## Direction 1
Summarize the forum thread in two sentences.
## Direction 2
According to the forum thread, in what area was the fish caught?
## Direction 3
Decide whether each statement agrees with the forum thread, answering yes or no and quoting the words that settle it: (a) The poster landed three more fish after the first one. (b) The fish had scars. (c) The fish took a mirror lure.

━━ Source text

# First tarpon



## fishingjordan (Jan 20, 2015)

Smoked my mirror lure! Jumped 3 more but they did their thing and spit the hook









Sent from my SM-G950U using Tapatalk


----------



## fishingjordan (Jan 20, 2015)

Galveston area

Sent from my SM-G950U using Tapatalk


----------



## 348473 (Apr 12, 2017)

Awesome. Poor guy looks like he was dragged behind a truck.

Sent from my FRD-L14 using Tapatalk


----------



## fishingjordan (Jan 20, 2015)

hurricane matt said:


> Awesome. Poor guy looks like he was dragged behind a truck.
> 
> Sent from my FRD-L14 using Tapatalk


Thanks! Yea it looked like it got caught on the wrong end of a big gar, had some nasty scars.

Sent from my SM-G950U using Tapatalk


----------



## sea hunt 202 (Nov 24, 2011)

━━━━
━━ Given data

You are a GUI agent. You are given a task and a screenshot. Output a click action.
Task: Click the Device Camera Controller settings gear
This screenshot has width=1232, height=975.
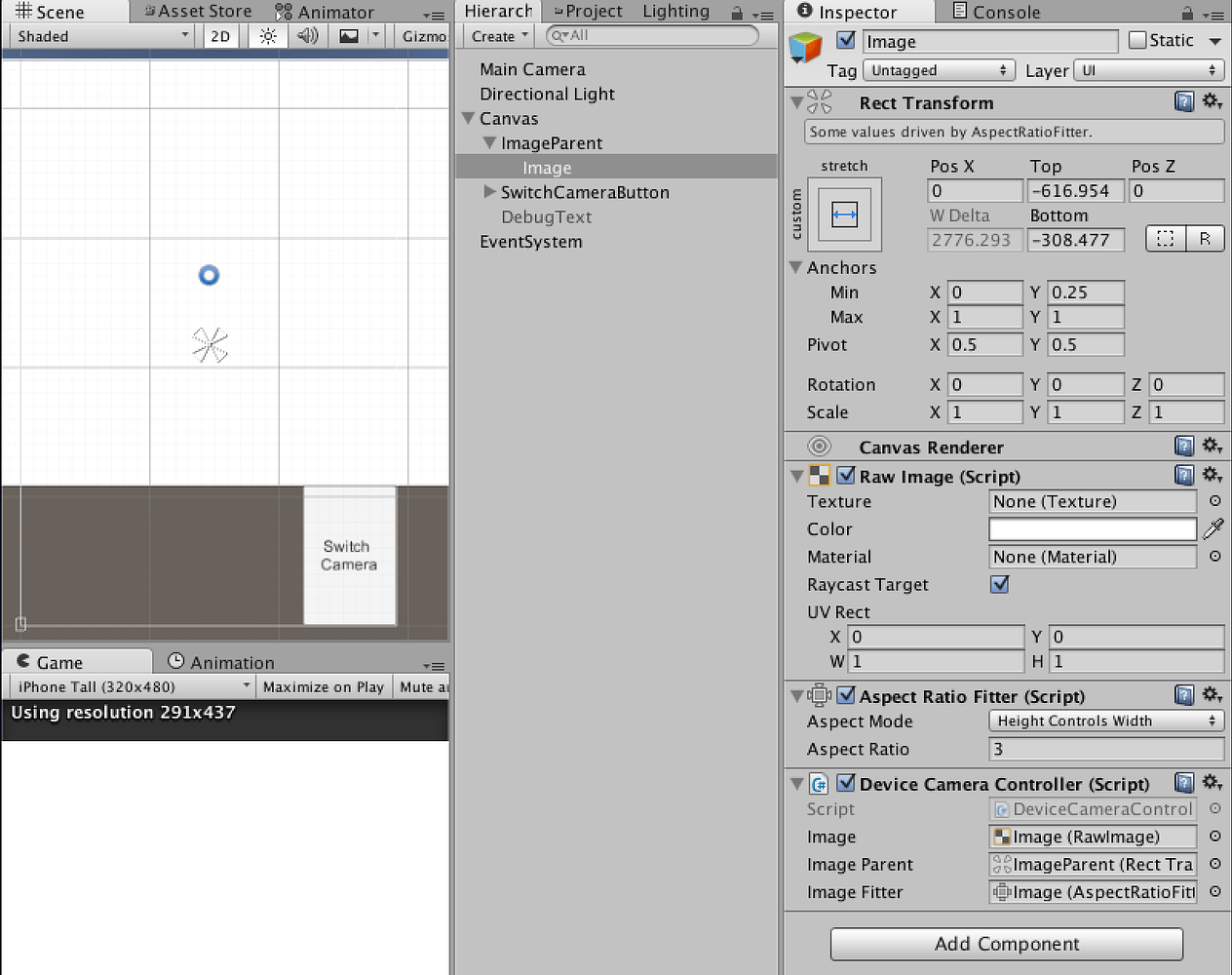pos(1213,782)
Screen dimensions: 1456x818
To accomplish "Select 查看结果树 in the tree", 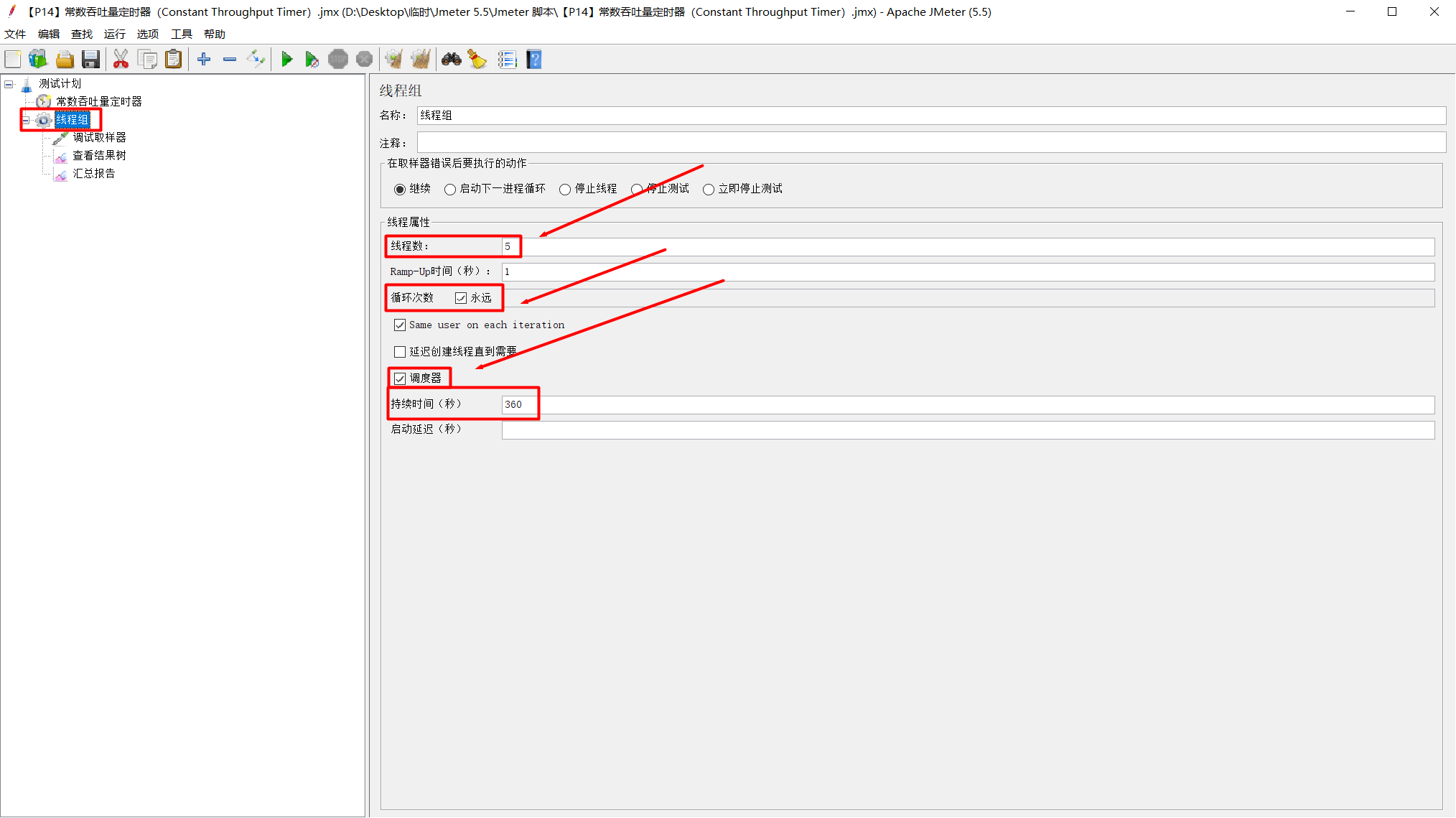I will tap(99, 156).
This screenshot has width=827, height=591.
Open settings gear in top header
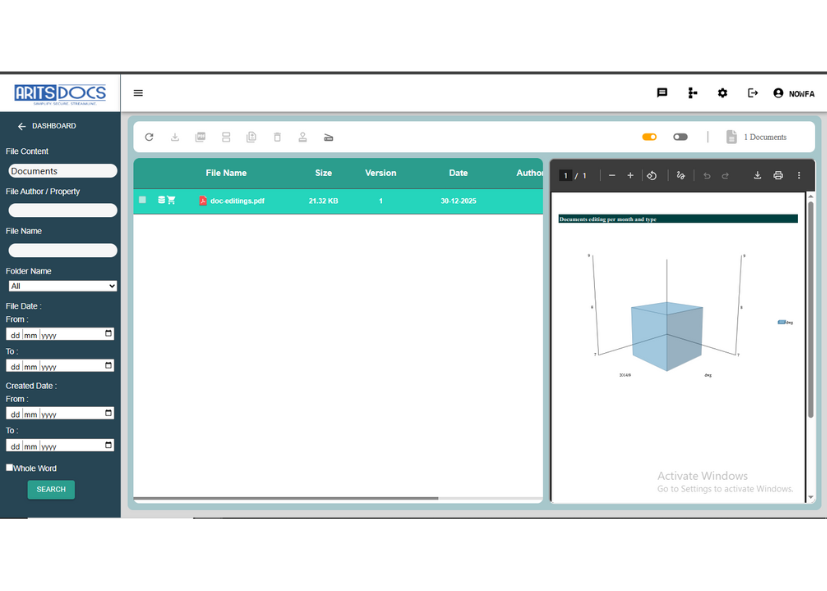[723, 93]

━━━━
━━ Given data

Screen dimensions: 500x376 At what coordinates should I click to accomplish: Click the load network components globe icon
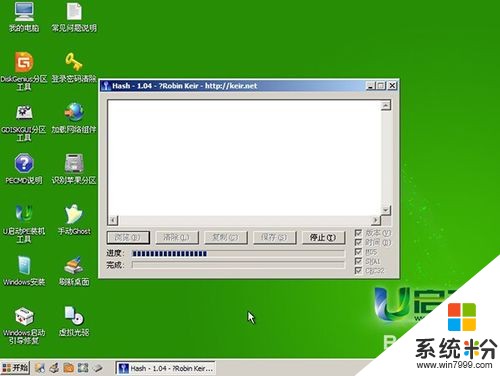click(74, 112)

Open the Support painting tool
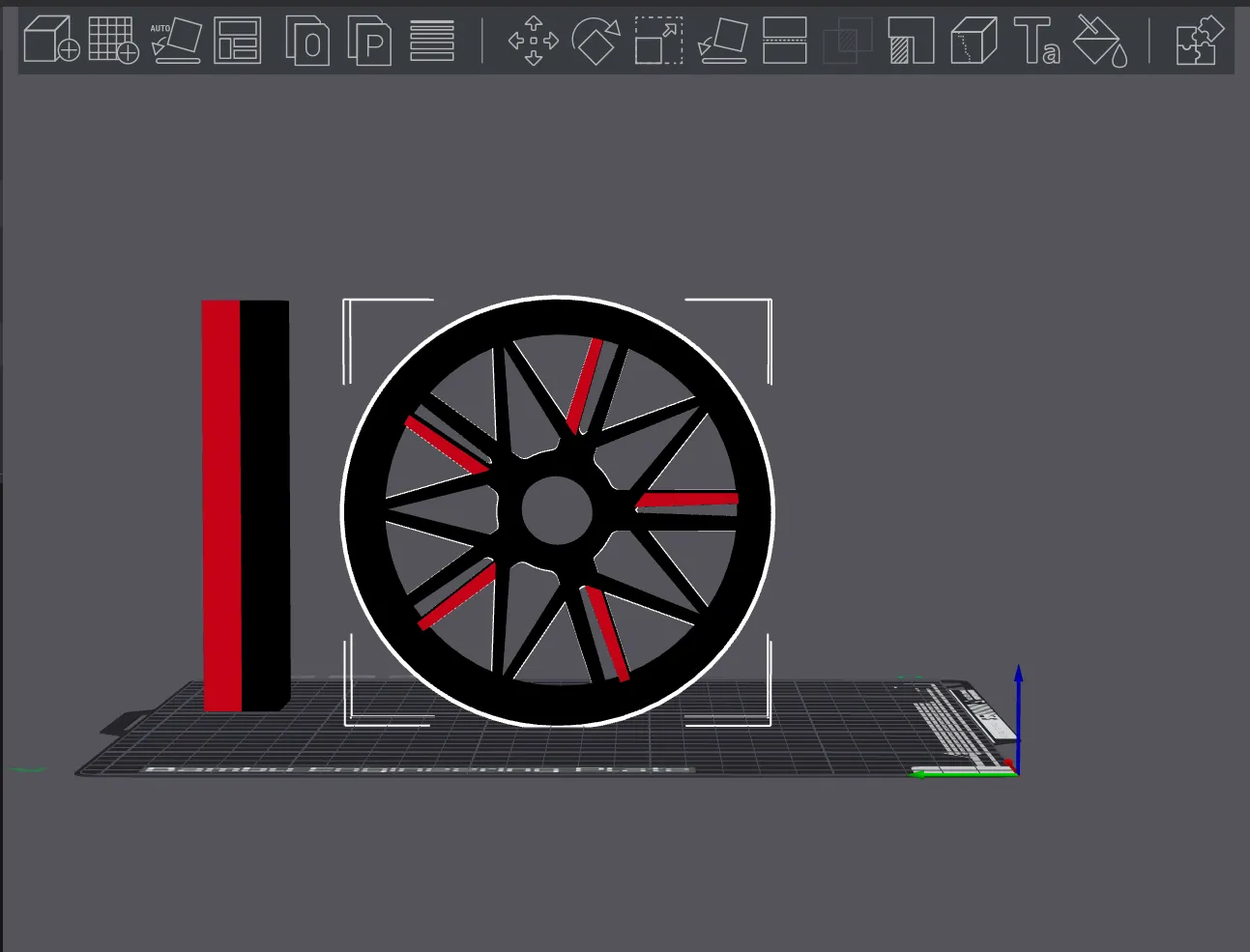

━━━━

## Correct answer 1
A poster caught a first tarpon on a mirror lure in the Galveston area and jumped three more that spit the hook. Another user said the fish looked like it had been dragged behind a truck, and the poster replied that it seemed to have met a big gar and had some nasty scars.

## Correct answer 2
The Galveston area.

## Correct answer 3
(a) No: "Jumped 3 more but they did their thing and spit the hook"
(b) Yes: "had some nasty scars"
(c) Yes: "Smoked my mirror lure!"